Under the proposals drawn up by the Neill committee on standards in public life, political parties would have to declare the value of sponsorships and donations in kind, such as staff or equipment loaned in the run up to an election.

The new rules will have wide-ranging implications for Labour's relationship with the trade unions, which gave it an estimated pounds 7m worth of support in non-cash donations during last year's general election.

Lord Neill has decided that sponsorship and the loan of equipment, premises or personnel should be treated in the same way as cash.

Labour stands to profit from this week's party conference, having secured an estimated pounds 300,000 in sponsorship. It was accused of "hiring out" its MPs after it emerged that paying stallholders in Blackpool could request six Labour politicians to visit their stands.

"It's a matter of common sense that if you have to disclose a cash donation then you should have to disclose also the value of other forms of contribution - it might be a company lending its helicopter or a union loaning paid staff," one member of the committee said.

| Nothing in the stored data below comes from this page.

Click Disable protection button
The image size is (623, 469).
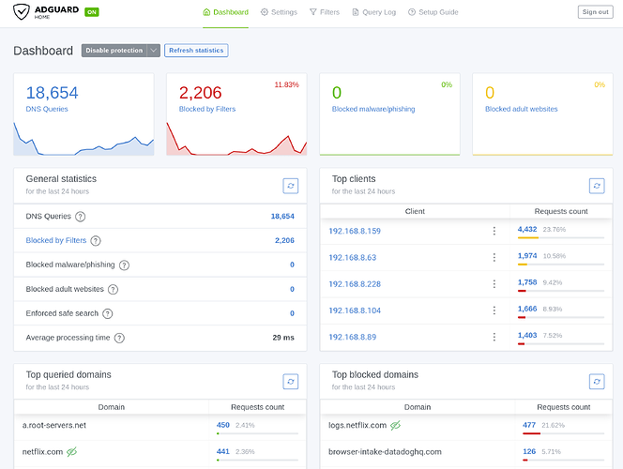coord(114,51)
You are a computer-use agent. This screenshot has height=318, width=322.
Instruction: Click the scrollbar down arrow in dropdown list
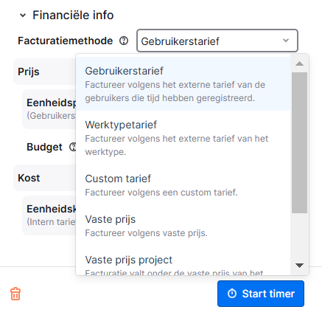[x=299, y=266]
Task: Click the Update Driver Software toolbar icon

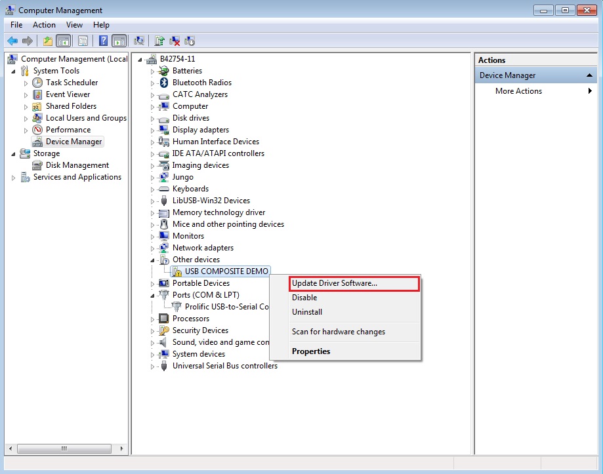Action: [x=159, y=41]
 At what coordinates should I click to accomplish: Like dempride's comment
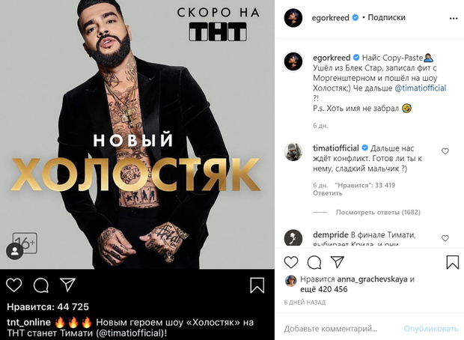[445, 238]
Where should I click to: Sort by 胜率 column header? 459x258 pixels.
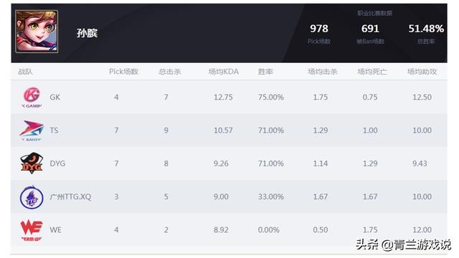pos(265,72)
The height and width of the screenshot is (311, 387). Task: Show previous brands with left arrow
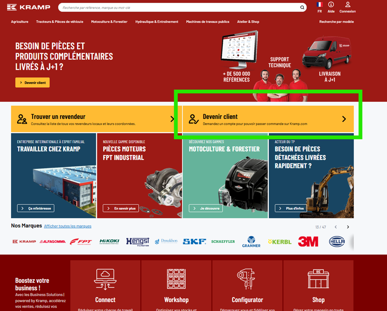pyautogui.click(x=336, y=227)
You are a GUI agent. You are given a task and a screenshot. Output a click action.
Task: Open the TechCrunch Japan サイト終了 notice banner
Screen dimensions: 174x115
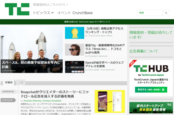(87, 22)
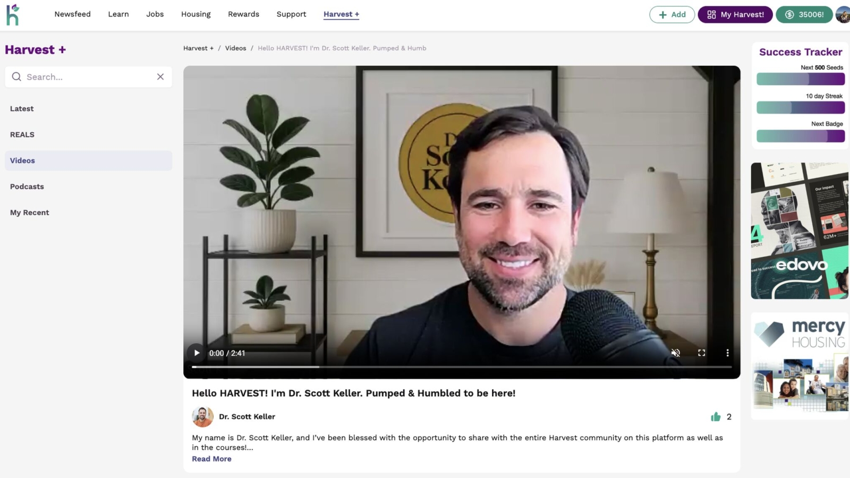850x478 pixels.
Task: Clear the search field with X icon
Action: tap(160, 77)
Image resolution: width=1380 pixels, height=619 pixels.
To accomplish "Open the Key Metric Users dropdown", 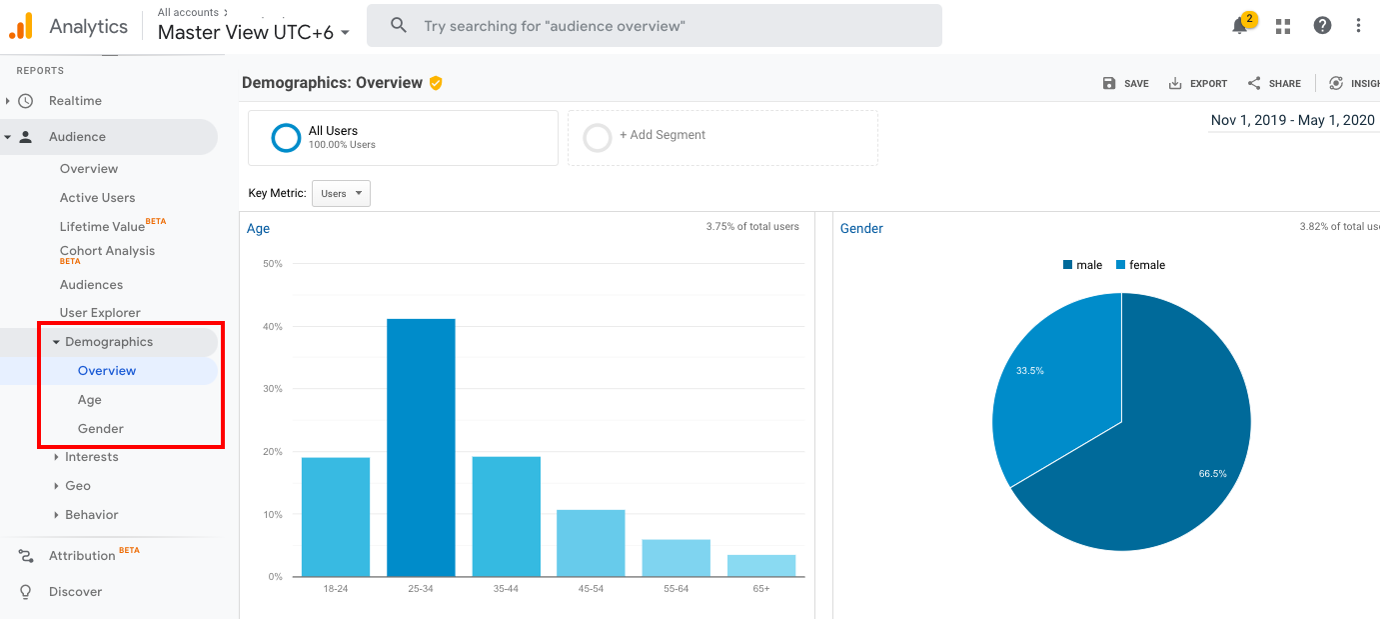I will click(x=341, y=193).
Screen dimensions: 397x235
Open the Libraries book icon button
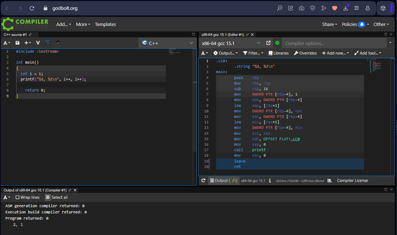click(278, 53)
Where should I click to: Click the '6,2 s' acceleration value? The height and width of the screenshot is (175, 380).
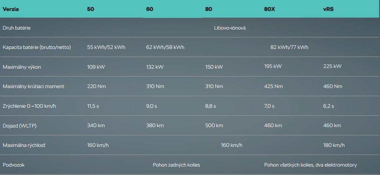click(x=329, y=106)
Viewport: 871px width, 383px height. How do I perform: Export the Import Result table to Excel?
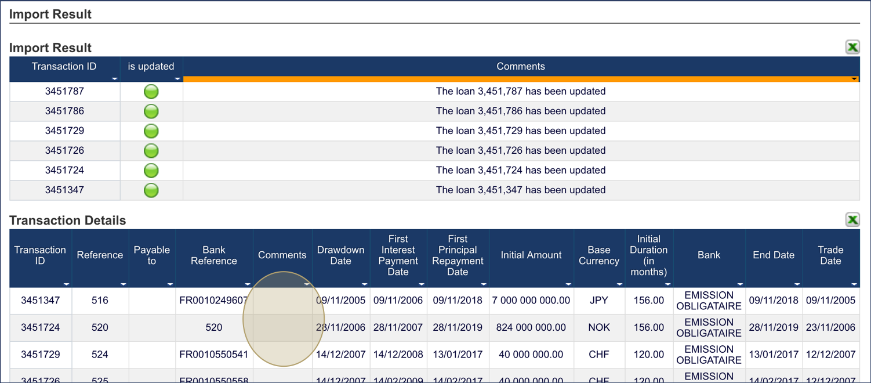pos(852,47)
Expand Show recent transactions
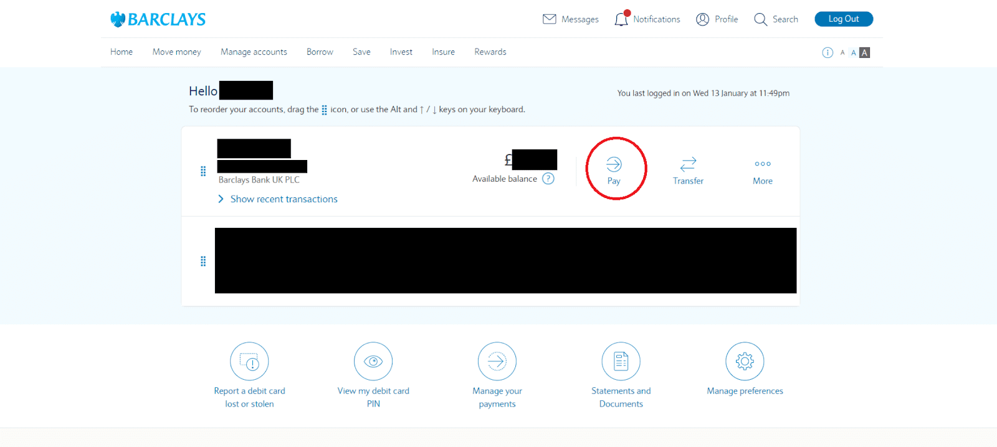The image size is (997, 447). pos(284,199)
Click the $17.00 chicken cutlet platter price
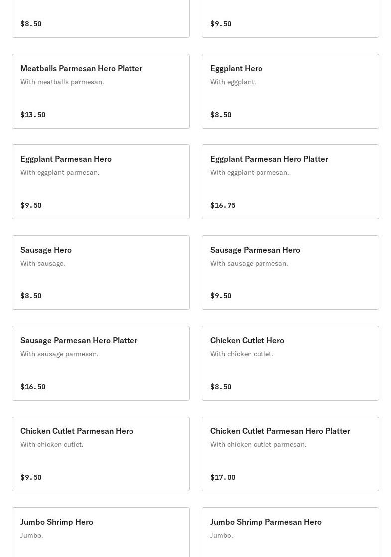This screenshot has width=391, height=557. tap(223, 477)
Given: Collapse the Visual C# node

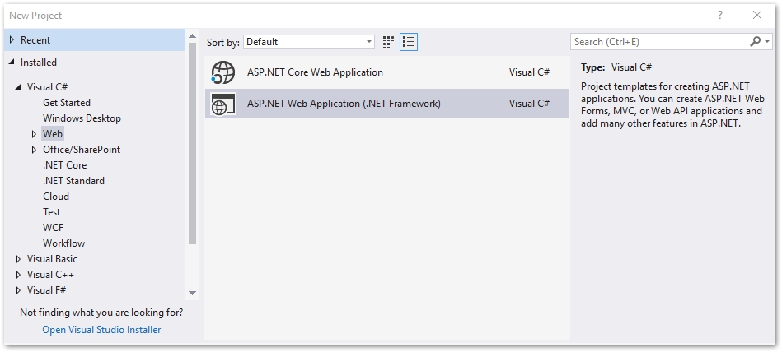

The Neill committee's report, which was finalised last week, concludes that far greater transparency is needed in the way in which political donations are made. It makes radical recommendations designed to clean up public life and restore the reputation of politicians following allegations of sleaze.

Labour politicians originally thought the Neill committee's recommendations would hit the Conservative Party hard, and are likely to be extremely irritated by the potential impact on their own party's financial affairs.

Blind trusts into which people can donate anonymously - like the one used to fund Tony Blair's office in opposition - will be banned. The committee judged that the secret accounts were simply a way of "evading" the rules on disclosure and so contravened the principles of transparency.

Also to be closed is the loophole through which donors make hundreds of small gifts to different constituencies - allowing them to avoid having their names published because no single gift is large enough to force disclosure.

The committee also considered the link between donations and honours, in the wake of accusations that the Prime Minister had rewarded generous Labour donors with peerages and knighthoods. Its report is expected to recommend that there should be a "cooling off" period between a donation being made and an honour given to ensure that everything is seen to be absolutely above board.

Among the recommendations are:

Setting up of a new electoral commission to monitor donations, assess whether or not a contributor was trying to "buy influence", and ensure that all gifts were declared properly.

Giving powers to the commission to investigate allegations of impropriety, and to prosecute party leaders if they breach rules on funding.

Disclosing the identity of major funders, no matter how their contributions were made.

Putting on a statutory footing the existing voluntary agreement by all parties to declare any donations over pounds 5,000.

Backing Mr Blair's pledge to ban foreign donations.